* Provided data:
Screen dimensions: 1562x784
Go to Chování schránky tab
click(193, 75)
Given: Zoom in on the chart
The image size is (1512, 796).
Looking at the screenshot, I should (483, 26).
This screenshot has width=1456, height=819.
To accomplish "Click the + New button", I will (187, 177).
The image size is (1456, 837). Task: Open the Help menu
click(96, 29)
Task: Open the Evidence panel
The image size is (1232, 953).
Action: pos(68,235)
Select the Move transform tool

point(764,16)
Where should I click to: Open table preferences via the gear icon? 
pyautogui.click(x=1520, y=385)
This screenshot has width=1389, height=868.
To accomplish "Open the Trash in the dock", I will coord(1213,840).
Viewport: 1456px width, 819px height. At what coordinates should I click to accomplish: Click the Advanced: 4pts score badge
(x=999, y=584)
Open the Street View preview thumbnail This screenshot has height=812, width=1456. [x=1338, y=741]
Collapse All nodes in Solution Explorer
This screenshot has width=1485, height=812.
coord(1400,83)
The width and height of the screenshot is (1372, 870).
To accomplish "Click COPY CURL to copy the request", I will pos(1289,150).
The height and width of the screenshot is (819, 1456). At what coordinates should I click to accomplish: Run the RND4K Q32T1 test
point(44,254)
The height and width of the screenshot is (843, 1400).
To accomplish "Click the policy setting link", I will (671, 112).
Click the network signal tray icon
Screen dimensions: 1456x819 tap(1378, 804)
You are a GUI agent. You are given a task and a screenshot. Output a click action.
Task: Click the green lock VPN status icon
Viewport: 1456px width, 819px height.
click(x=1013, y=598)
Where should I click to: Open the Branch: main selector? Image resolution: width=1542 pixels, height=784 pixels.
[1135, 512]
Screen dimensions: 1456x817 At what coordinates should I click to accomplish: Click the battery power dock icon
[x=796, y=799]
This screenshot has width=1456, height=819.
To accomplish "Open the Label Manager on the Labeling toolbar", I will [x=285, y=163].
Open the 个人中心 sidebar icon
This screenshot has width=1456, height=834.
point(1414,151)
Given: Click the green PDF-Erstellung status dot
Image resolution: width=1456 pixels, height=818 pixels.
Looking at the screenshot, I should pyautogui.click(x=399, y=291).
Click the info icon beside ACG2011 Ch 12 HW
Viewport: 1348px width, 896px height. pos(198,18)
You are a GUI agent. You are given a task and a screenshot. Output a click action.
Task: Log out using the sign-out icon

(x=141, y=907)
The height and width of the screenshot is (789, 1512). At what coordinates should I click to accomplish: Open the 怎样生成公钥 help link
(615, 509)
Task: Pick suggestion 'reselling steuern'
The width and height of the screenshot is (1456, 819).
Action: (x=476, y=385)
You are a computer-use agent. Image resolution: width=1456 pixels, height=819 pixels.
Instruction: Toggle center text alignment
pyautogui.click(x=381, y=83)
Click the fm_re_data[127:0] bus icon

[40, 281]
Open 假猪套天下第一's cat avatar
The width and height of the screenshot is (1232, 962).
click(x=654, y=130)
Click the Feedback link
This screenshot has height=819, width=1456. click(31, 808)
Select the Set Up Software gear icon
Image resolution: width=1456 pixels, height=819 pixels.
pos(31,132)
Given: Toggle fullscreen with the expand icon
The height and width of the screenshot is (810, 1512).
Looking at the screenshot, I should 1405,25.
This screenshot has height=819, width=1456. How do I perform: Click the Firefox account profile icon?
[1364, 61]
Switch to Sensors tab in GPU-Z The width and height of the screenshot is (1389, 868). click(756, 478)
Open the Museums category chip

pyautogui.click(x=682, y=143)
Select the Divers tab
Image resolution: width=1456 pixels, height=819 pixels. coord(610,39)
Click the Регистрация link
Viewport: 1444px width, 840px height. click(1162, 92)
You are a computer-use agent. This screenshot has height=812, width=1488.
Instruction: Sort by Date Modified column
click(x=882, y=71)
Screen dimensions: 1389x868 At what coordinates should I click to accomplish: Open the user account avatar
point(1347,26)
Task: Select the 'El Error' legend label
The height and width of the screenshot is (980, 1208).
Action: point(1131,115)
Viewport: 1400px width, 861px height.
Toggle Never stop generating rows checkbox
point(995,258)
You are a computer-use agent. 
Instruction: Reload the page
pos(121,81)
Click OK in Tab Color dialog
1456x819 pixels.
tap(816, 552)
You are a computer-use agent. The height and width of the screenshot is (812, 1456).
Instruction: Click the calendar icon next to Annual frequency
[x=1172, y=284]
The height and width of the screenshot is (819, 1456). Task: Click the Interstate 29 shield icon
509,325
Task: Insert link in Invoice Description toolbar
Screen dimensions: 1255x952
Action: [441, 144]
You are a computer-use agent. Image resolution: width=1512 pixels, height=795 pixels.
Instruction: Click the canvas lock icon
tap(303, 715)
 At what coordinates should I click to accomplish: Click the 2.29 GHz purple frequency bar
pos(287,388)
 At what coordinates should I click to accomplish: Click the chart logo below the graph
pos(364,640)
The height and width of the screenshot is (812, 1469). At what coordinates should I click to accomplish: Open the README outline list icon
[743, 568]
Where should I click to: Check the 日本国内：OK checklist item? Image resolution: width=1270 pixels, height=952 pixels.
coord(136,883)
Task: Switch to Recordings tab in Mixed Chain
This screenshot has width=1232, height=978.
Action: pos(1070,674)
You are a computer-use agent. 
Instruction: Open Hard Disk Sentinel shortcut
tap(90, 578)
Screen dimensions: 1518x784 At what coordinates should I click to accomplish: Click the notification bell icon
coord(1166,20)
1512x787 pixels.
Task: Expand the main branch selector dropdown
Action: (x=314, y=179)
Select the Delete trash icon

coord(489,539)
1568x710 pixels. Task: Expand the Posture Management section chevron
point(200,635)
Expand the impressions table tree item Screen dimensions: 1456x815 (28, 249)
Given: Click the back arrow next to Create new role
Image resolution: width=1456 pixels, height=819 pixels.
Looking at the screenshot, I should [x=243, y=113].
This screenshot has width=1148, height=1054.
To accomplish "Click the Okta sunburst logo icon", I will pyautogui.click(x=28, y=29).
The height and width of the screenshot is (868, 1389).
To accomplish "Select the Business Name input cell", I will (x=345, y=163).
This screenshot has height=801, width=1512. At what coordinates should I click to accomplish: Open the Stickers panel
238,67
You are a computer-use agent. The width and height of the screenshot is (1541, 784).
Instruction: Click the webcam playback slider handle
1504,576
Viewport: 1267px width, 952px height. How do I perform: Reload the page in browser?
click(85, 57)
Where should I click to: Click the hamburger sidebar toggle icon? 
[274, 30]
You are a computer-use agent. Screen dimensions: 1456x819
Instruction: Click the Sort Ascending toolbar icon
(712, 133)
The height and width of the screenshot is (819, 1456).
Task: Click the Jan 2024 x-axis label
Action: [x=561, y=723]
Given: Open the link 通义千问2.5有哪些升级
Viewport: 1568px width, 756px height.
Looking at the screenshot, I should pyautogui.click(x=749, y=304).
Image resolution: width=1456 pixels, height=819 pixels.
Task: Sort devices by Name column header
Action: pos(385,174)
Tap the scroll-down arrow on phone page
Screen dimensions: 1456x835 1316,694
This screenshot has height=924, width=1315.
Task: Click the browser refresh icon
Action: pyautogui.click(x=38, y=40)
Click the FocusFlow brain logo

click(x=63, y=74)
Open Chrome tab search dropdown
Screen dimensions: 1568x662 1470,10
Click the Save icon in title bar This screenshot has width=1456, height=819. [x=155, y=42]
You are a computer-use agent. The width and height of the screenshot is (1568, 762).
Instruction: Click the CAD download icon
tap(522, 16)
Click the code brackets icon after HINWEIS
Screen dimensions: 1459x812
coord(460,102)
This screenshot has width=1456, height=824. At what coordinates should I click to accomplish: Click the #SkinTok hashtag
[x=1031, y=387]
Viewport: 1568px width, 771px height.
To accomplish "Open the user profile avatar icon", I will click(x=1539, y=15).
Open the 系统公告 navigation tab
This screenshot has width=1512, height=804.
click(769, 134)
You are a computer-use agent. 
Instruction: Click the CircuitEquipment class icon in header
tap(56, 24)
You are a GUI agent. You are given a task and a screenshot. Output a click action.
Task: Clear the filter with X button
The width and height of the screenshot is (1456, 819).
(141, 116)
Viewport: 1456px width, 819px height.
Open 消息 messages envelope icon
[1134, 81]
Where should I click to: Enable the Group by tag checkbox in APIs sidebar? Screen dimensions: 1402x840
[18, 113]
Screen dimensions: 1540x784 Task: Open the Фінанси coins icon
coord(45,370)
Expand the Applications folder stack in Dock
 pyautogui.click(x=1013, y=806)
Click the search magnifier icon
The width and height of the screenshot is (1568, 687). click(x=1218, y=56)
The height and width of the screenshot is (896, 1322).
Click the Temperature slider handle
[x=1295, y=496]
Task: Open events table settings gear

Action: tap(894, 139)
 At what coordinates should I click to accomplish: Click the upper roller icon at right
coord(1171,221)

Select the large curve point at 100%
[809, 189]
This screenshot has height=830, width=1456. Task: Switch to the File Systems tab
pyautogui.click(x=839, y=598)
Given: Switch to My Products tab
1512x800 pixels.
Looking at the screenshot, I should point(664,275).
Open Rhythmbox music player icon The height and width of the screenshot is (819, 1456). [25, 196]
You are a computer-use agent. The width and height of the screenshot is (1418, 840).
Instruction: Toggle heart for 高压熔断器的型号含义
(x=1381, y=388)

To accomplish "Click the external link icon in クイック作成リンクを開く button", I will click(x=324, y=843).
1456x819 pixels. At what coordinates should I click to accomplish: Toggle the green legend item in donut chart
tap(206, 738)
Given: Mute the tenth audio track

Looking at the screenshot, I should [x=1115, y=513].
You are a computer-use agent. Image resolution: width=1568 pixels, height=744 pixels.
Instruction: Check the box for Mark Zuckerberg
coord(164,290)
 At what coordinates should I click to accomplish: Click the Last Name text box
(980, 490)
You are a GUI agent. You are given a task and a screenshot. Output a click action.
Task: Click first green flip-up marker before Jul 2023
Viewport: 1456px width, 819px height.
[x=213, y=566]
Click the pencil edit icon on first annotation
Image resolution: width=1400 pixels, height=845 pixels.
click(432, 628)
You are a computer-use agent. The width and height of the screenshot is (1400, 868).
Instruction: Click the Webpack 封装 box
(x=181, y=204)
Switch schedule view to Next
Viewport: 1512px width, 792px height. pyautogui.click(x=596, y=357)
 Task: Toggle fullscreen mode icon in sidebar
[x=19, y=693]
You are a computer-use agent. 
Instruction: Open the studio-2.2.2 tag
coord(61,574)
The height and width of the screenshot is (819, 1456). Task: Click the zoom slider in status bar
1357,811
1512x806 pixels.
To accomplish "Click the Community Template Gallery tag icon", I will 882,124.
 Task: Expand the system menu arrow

* Task requirements: Gather all lines from the listing above in which "with" occurs.

* Solution to this problem:
Given: Toggle fullscreen with the expand icon
Task: Clear the filter with X button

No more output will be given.